中国では動画配信市場は、BATと呼ばれる3社(Baidu, Alibaba, Tencent)が動画配信市場のTOP3を占める。彼らのビジネスモデルは、広告モデルと有料課金型サービスの両方である。
そして、注目すべきは、次世代のプラットフォームとして、スマホに特化した縦型で短尺動画を配信するサービスが勃興している点である。たとえば、「今日頭条(Toutiao)」というニュースメディアを運営するバイトダンス社が展開する動画サービス”TikTok”は、1日のアクティブユーザーが1000万人を超え、1日の動画再生数が1億回を超えているという。音楽に合わせてダンスをする様子をアップロードするTiktokおようなアプリは、ほかにもMusical.lyなど複数ある。TikTokもMusical.lyも中国発のアプリである。中国はスマートフォンの製造だけでなく、こうした動画アプリでも世界を席巻し始めている。

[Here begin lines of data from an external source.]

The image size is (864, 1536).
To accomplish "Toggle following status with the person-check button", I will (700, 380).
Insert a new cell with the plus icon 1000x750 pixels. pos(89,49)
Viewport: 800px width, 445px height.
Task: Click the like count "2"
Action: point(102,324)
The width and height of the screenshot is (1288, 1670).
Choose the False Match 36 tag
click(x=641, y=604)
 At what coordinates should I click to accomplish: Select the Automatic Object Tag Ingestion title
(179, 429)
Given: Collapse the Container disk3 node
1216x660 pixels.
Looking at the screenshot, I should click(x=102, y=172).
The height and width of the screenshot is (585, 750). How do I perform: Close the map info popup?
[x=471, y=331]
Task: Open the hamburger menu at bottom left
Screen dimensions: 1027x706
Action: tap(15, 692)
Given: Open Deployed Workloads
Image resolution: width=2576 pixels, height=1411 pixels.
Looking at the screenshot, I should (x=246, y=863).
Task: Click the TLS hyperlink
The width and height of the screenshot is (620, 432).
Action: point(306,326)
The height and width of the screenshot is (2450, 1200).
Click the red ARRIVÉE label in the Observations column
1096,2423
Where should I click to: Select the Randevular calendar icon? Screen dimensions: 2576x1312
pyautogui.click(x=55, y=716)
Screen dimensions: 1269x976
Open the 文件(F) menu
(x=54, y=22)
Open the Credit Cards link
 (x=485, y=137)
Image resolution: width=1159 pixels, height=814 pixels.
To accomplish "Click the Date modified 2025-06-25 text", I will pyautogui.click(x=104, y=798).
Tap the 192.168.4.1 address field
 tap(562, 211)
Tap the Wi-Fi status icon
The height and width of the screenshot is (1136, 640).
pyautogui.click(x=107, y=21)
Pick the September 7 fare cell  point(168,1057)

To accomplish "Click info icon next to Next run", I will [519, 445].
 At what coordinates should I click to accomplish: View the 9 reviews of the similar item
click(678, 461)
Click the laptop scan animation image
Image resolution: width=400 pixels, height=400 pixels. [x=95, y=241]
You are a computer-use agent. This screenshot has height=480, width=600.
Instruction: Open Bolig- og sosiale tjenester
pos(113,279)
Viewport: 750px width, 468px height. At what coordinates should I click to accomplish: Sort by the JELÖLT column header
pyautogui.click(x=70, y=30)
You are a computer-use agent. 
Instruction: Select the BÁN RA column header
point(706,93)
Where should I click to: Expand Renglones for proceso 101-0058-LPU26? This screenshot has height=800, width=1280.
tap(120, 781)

こうした中国発アプリや動画配信サービスの動向を知ろうと、先日上海に行った時に、現地の人にネット動画を利用しているか聞いてみた。投資会社に勤める20代の彼女は、Baidu傘下の動画配信サービス「iQiyi」を利用していた。月額7元の利用料を負担しているが、面白いドラマや映画などがあり、彼女にとって、7元の利用料は全く高くないという。Tiktok(中国でDouyinと呼ばれる。彼女はTiktokという名前は知らなかった)も利用していた。また、彼女の実感として、上海に比べ東京は物価が安くていいという。
iQiyiは今年3月にNASDAQに上場し、1600億円を調達した。彼らは2015年にコンテンツ予算の70%を他社制作の購入に利用したが、2017年は購入予算とオリジナル制作予算が50%ずつとなった。Netflixは2016年に6000億円だったコンテンツ予算を8000億円に増やしている。
上海の彼女のメディア体験のように、ネット動画市場では、米国と中国で勝ち残ったプレイヤーが巨額予算で、オリジナル制作を行っているいっぽうで、スマートフォンで撮影した短尺動画を気軽にアップロード、シェアするプラットフォームが共存している。そして、次の競合は、こうしたネット動画配信プラットフォームと巨大化する米国ハリウッド会社との攻防になるだろう。